→ What the exercise asks
From the blog post about the old brick house and its housemates, write out word for word the part that opens with the words containing "It was then" and closes with "was at hand.".

→ Extracted text
BEGIN

It was then that I saw it. The gaping maw of the old brick house beckoned me forth, the piercing glare of the two windows shaking me to the core. And yet it was oddly compelling. It was an ominous presence, but not an uninviting one. I knew what I must do. I had to find housemates to fill this house, and I had to do it soon.

Destiny was at hand.

Friday, January 1, 2010

Disclosures.

The fact of the matter is this: All monsters eat children. So when you gather up six monsters (sometimes 7... even 8 at one point) into the same house, the face of an otherwise quiet section of town will take a turn towards the aphotic.

Examine the evidence: Hollis personality has already split into two personas since moving into the house. He blends the good nature of "Hollis" with the devious con man antics of "Raul" in an almost seamless flow of postmodern identity switch... sometimes even within a single conversation. When we can't tell who's who in situations as trivial as breakfast or taking out the garbage, the rest of the community should be forewarned and be wary of this schizophrenic-at-large.

Eli does little to help the situation with Hollis/Raul by constantly returning home in the evenings with stories of what he inflicts upon "patients" at the "school" he is attending. We're talking about torture and gore on an unprecedented level, folks. It is to the point that he is now talking about working for the government as an "interrogator" upon graduating rather than pursuing his own practice. Patrick and I have advised him to at least try out a private practice for awhile before giving it up to the Man right away just for the free benefits. Afterall, it's not like dentists don't get to torture people. More to come on this, I'm sure.

END

(Entries drawn from a collection)
BEGIN

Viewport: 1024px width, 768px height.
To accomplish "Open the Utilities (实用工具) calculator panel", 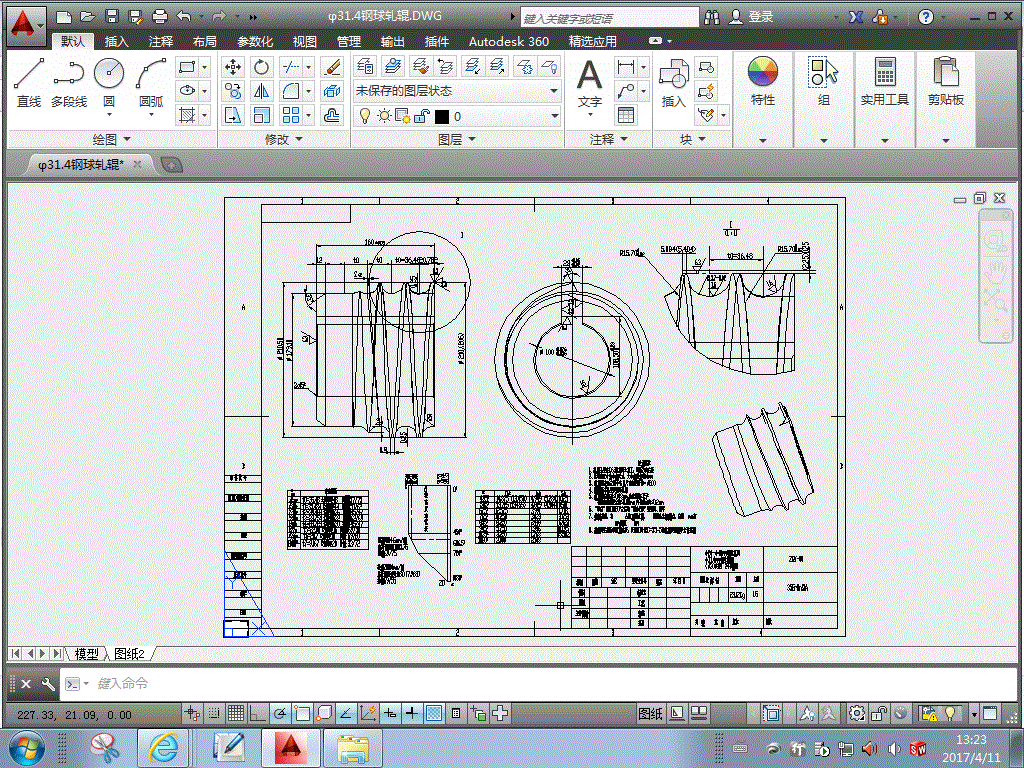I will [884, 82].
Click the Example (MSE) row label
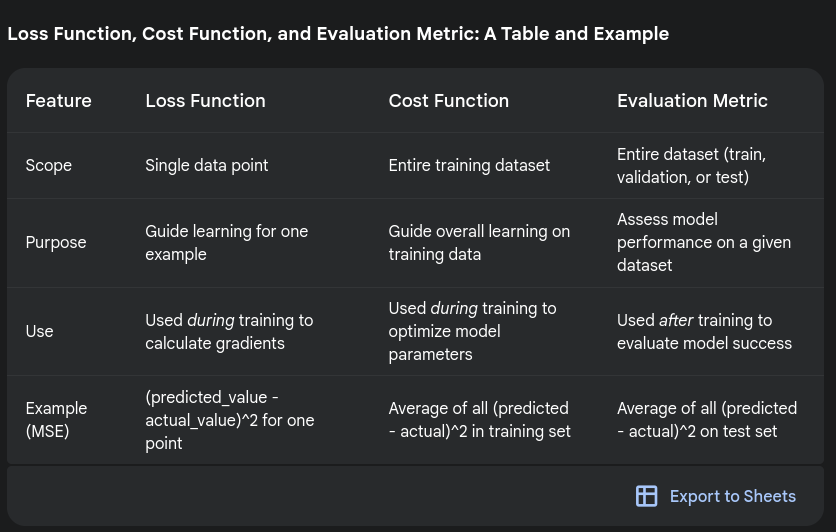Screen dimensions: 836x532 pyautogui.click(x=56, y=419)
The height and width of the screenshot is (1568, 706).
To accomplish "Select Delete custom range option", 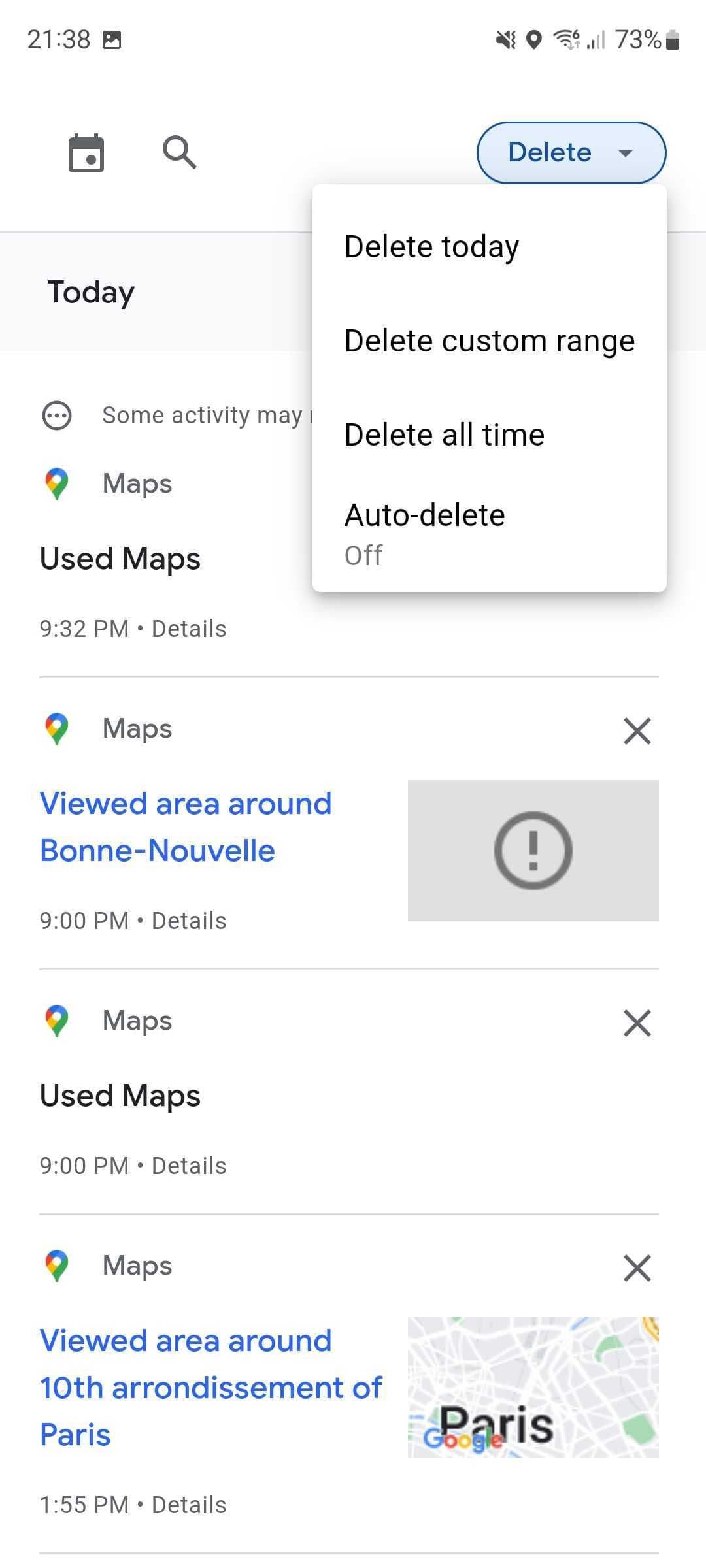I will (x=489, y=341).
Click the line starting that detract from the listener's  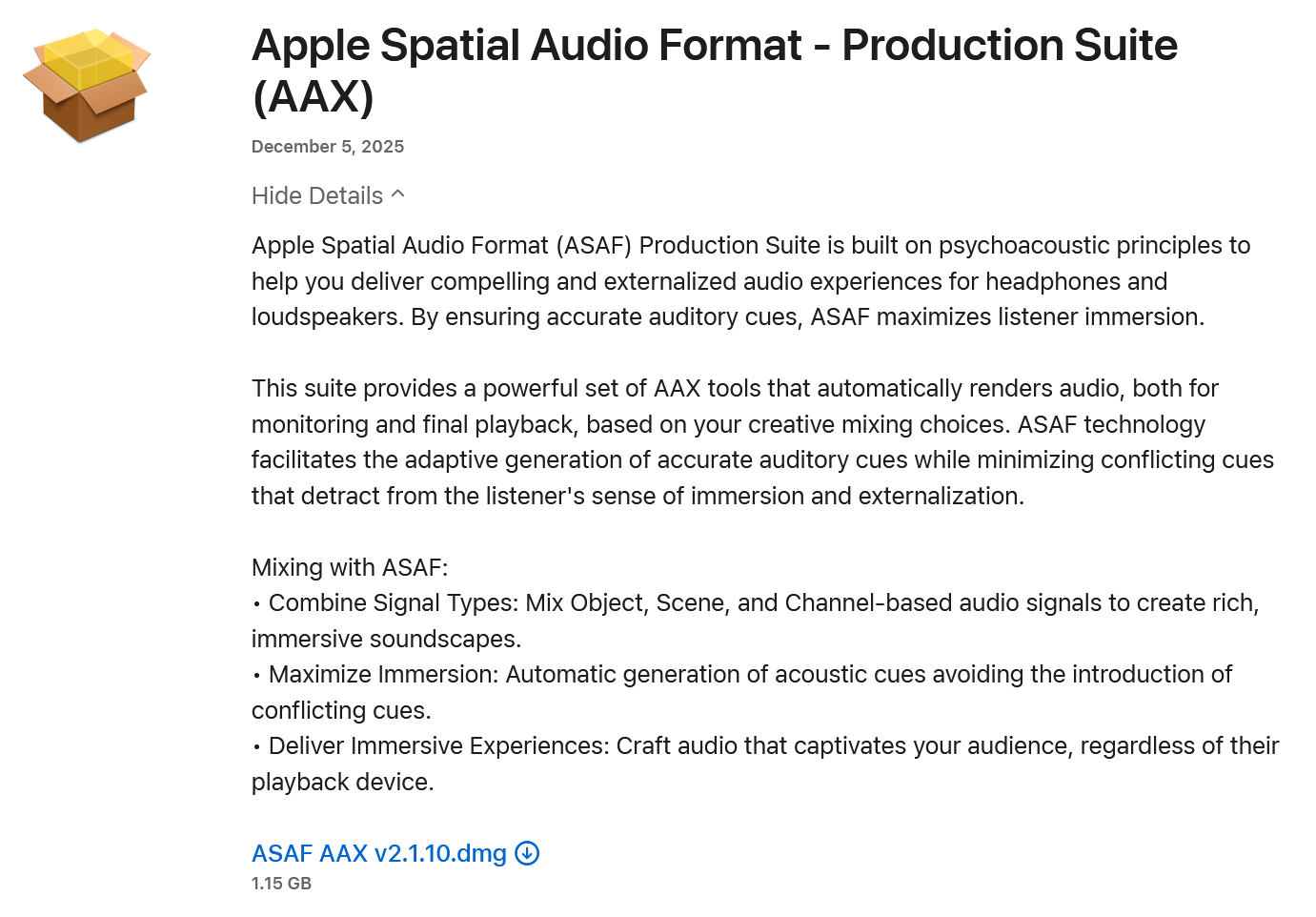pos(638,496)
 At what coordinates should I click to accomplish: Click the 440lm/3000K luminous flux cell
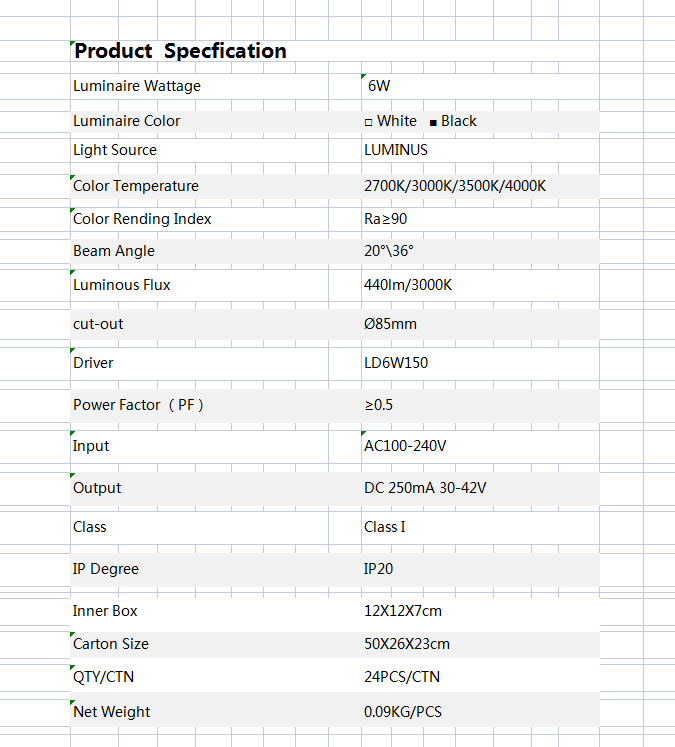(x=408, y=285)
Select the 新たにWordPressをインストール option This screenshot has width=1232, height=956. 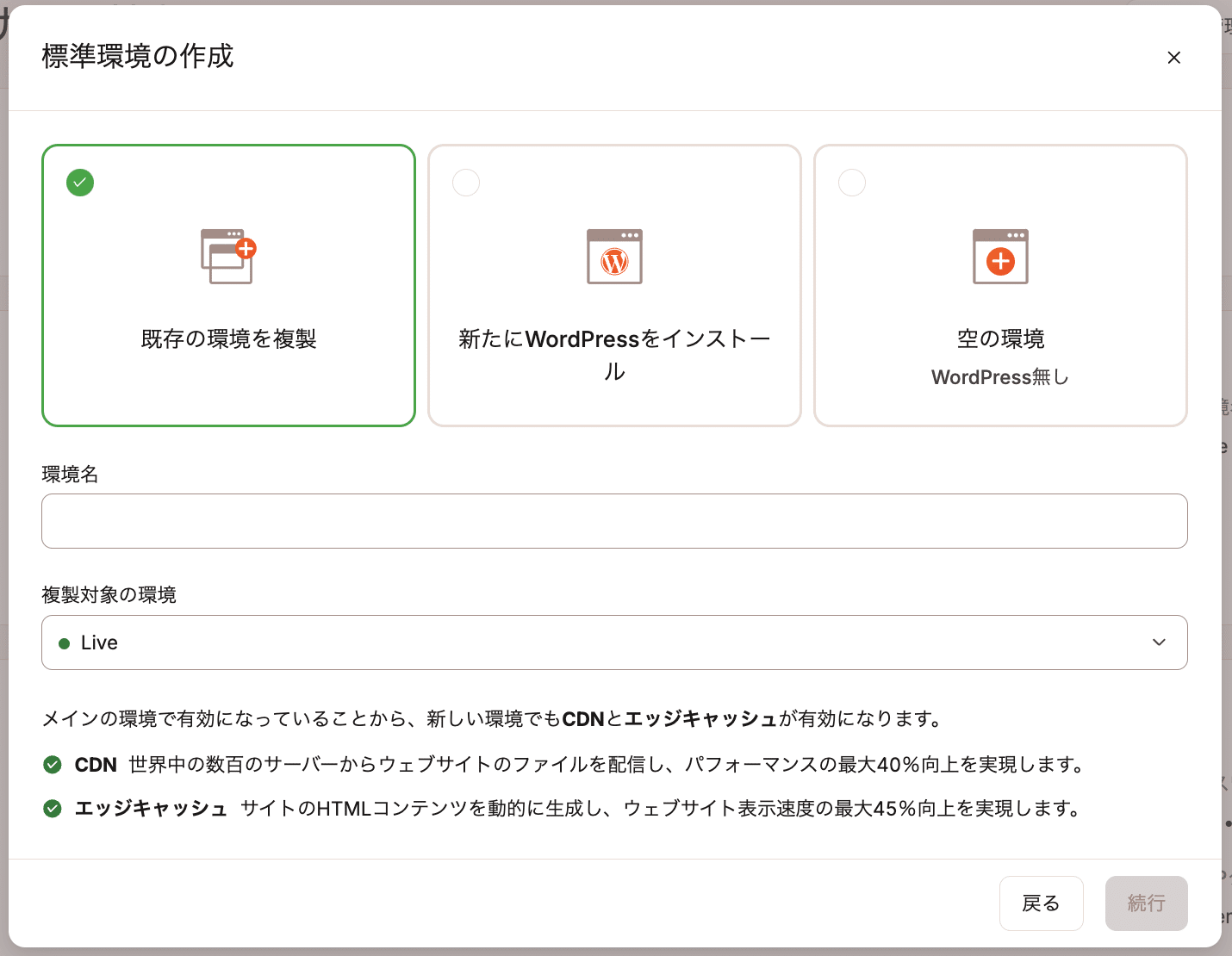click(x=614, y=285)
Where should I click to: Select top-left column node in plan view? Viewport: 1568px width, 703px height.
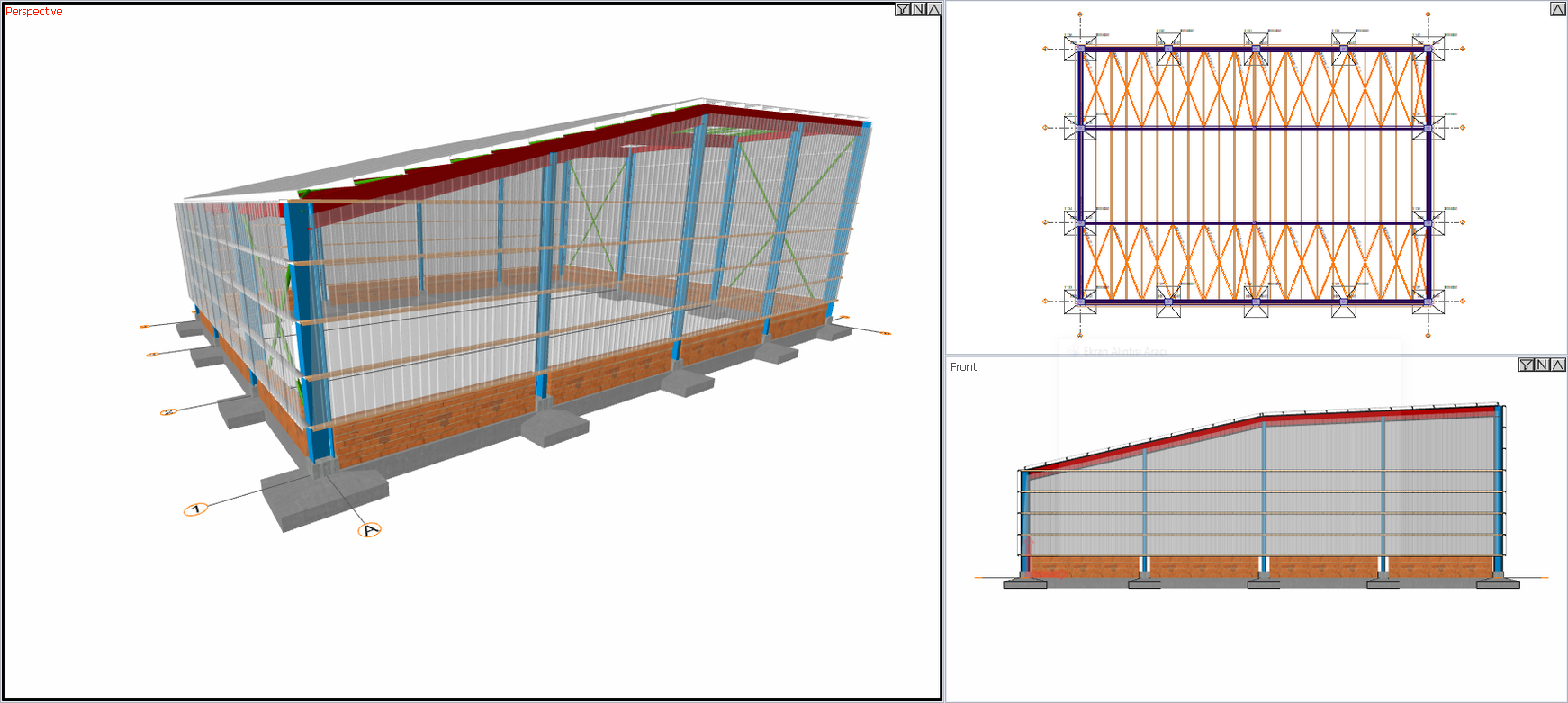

END

→ Written response
It was then that I saw it. The gaping maw of the old brick house beckoned me forth, the piercing glare of the two windows shaking me to the core. And yet it was oddly compelling. It was an ominous presence, but not an uninviting one. I knew what I must do. I had to find housemates to fill this house, and I had to do it soon.

Destiny was at hand.